When Doctors Discriminate
I am a person with chronic pain. I have an obscure malformation in my neck that causes a lot of problems due to its placement in a busy area. It can’t be fixed. They already tried. b I happen to also have a graduate degree in a field that makes me something of an expert on my syndrome, in addition to being an expert just from the experience of having it.
I also have an anxiety disorder that’s not unrelated to having an obscure malformation and a lot of mysterious symptoms for years before it was actually diagnosed.
I manage my pain with chronic pain medications such as antidepressants and anticonvulsants (which are first-choice treatments for neuropathy). Unfortunately my psychiatrist does not feel qualified to increase my medication for anything besides psychiatric reasons. So if I feel like my antidepressant is no longer managing the neuropathy, I have to wait until the pain gets bad enough that I can reasonably say I am depressed or anxious about it.

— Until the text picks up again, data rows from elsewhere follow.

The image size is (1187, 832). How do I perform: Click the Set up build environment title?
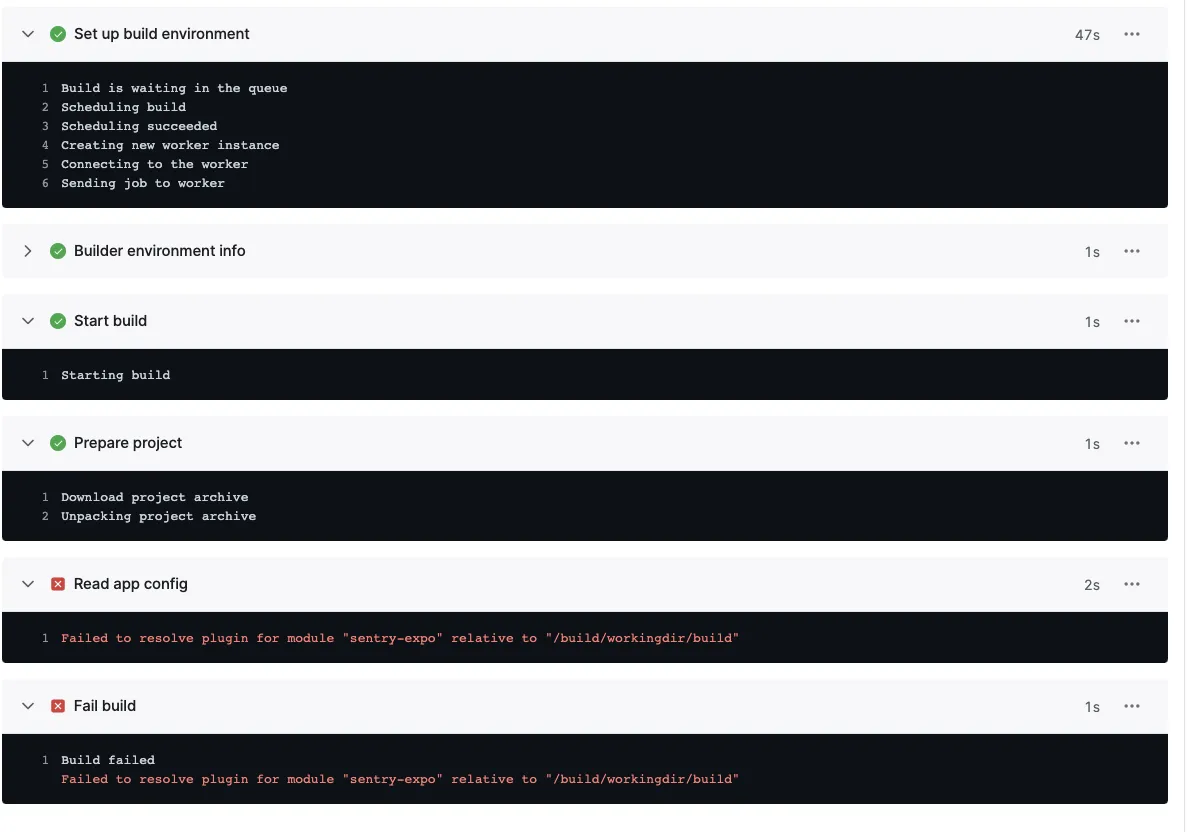tap(161, 34)
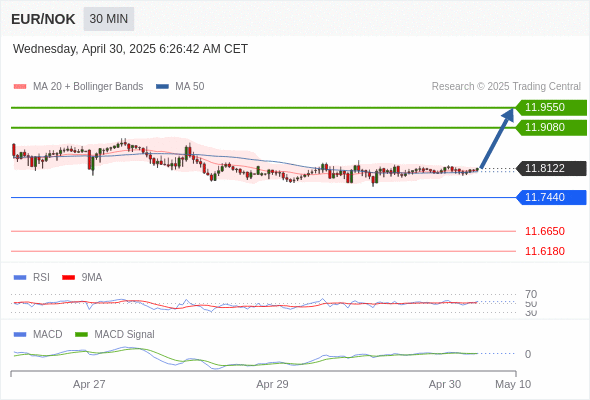Open Research © 2025 Trading Central credit
590x400 pixels.
[506, 87]
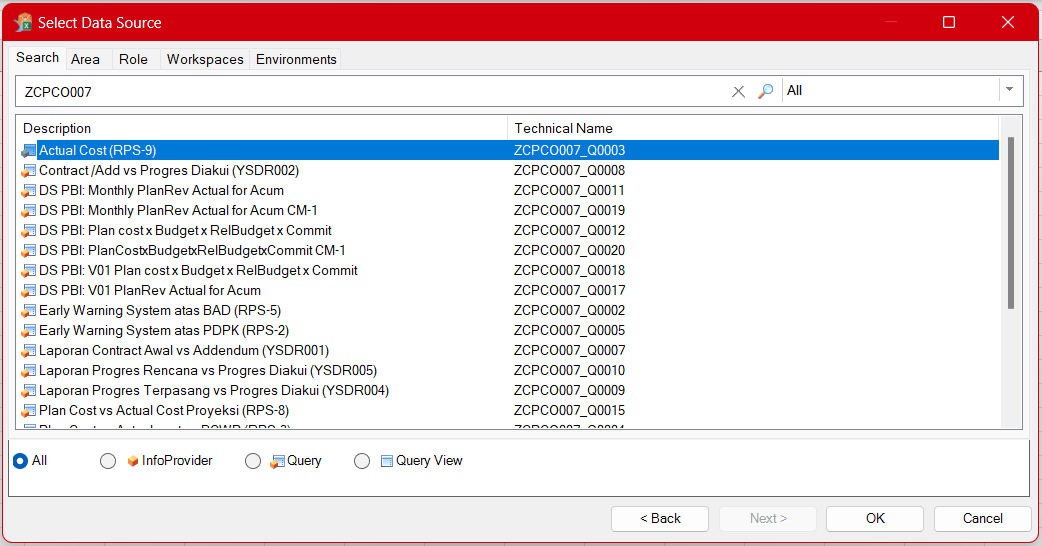Click icon beside Contract /Add vs Progres Diakui
The height and width of the screenshot is (546, 1042).
29,171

At the same time, my primary doctor, who originally prescribed the antidepressant to treat my neuropathy, does not feel qualified to comment on the antidepressant, because my psychiatrist is prescribing it now due to needing a higher-than-typical-for-neuropathy-only dose, and it’s also a psych med so the psychiatrist has experience with it.
Maybe you’re starting to see the problem.
My psychiatrist has told me I cannot raise the antidepressant until I see her in 2 months, despite the fact that I am having increasingly severe pain and spasticity, as well as the weirdo symptoms that go along with cranial nerve neuropathy (ear pain, loss of sense of taste, etc.). She urged me to contact my primary doctor. My primary doctor just informed me that if I want short-term opiate pain management, I need to go through the chronic pain program, simply because I am a chronic pain patient. I have never asked this doctor for an opiate prescription, and in fact the last time I had such a prescription was in 2013 because, it turns out, usually the regular meds are plenty.
This is what casual disability discrimination looks like. If I were any other patient with no established history of pain medication abuse, who’d had no opiate prescription in over 2 years, who just needed something to have on hand for breakthrough pain to get through the next 2 months until my appointment with a specialist, I would not be sent to a program whose purpose is to manage people whose pain is severe and uncontrolled enough to require round-the-clock opiate pain management. And as I write this, I sit here on hold with member services for an HMO that is in the news a lot this month for serious delays in patient care, where I’ve been for an entire half-hour, waiting to ask someone if there is a doctor in their network who can treat me as a WHOLE patient.